What has lead to this great divide? As a screenwriter myself, my focus when watching films often goes first to the script, but this was especially true for CRASH. Unusual for a modern day film (although there were others this past year, the marvelous SQUID AND THE WHALE for one, that were almost as word-centric). CRASH's screenplay, which director Paul Haggis co-wrote with Bobby Moresco, is what people talk about - even if they don't realize it: the words, the ideas, the dramatic things that occur. And it is for this reason that I wanted to take a closer look at what I considered to be an interesting, and also often overreaching, screenplay.
Screenwriter Paul Haggis has said that the inspiration for the first dialogue in CRASH, given to the policeman Graham (played in the film by the always superb Don Cheadle), came from his own philosophical wanderings after a scary experience in Los Angeles.

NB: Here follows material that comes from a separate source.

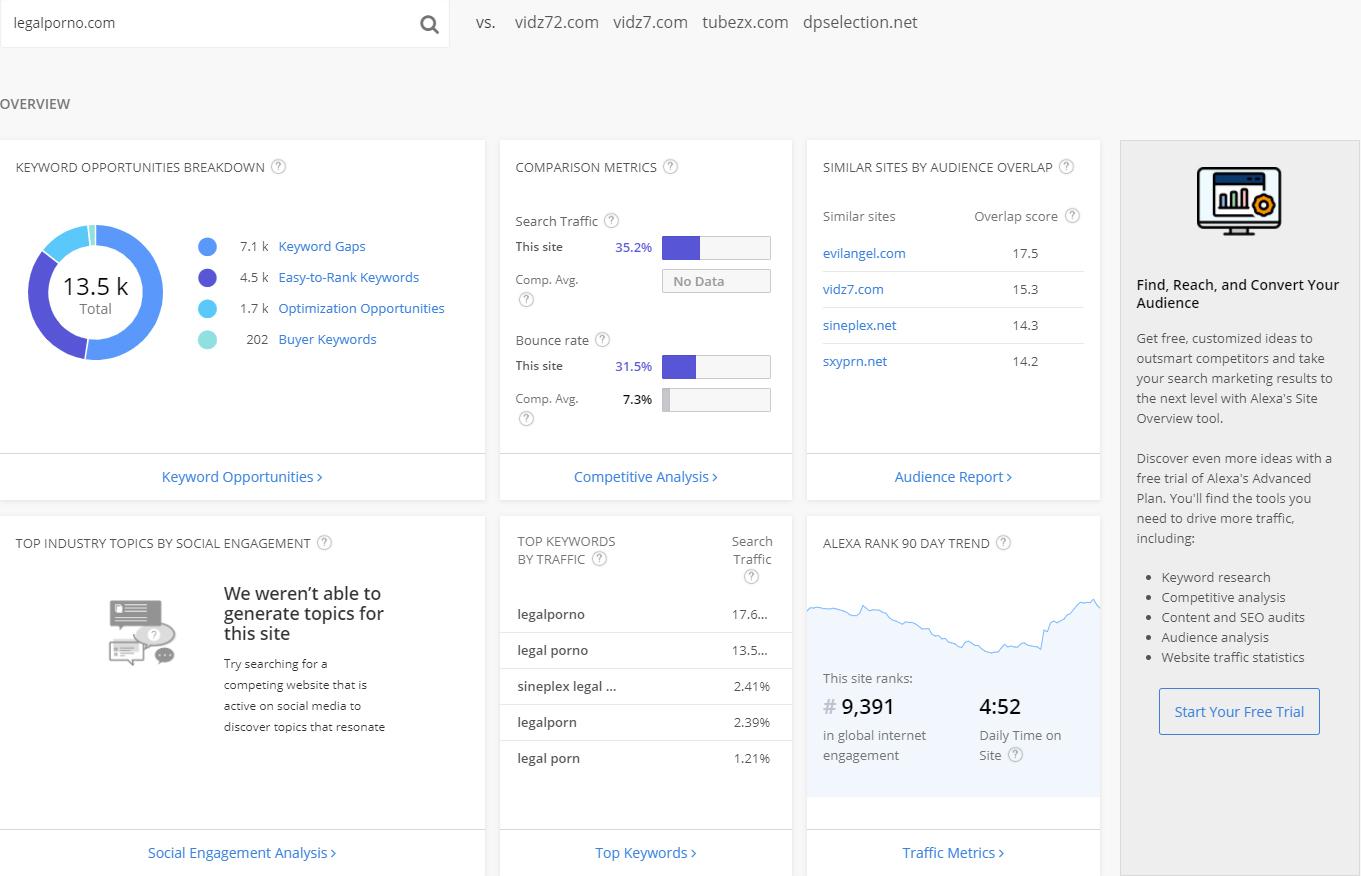Select vidz72.com competitor in comparison bar

556,22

GRAHAM (V.O.) It's the sense of touch... Any real city, you walk, you're bumped, brush past people. In LA, no one touches you.... We're always behind metal and glass. Think we miss that touch so much, we crash into each other just to feel something.

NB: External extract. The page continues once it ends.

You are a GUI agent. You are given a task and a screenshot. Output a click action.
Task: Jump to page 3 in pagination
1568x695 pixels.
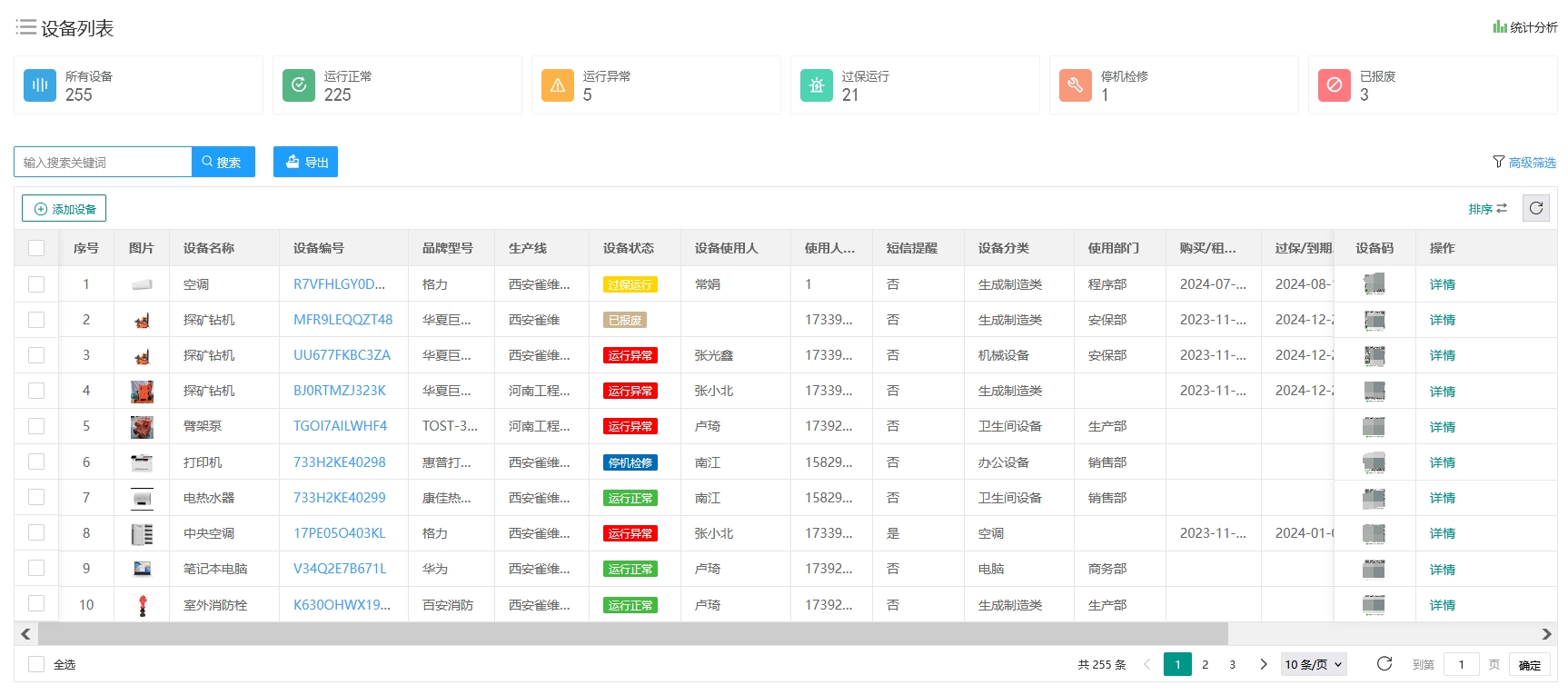tap(1232, 664)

The problem with this particular speech is that, although it's undeniably provocative - and a true observation about Los Angeles - it doesn't really sound like anything a policeman would say, or, for that matter, that just about anyone would say. It sounds like something Paul Haggis said, or thought, and wanted to put into a screenplay. To his credit, he does something clever to nudge it in a little more believably - he has Graham say this to his partner Ria in a car after the two of them have been rear-ended. He's "either dazed or grappling with a very deep thought" Haggis writes in the description." Ria then comments on how "Somewhere in there one of us lost our frame of reference" so there's an acknowledgment that he's being unusually philosophical after bonking his head. Somehow it works, and sets up - for better and for worse - the modus operandi of the script (and subsequent film) to follow.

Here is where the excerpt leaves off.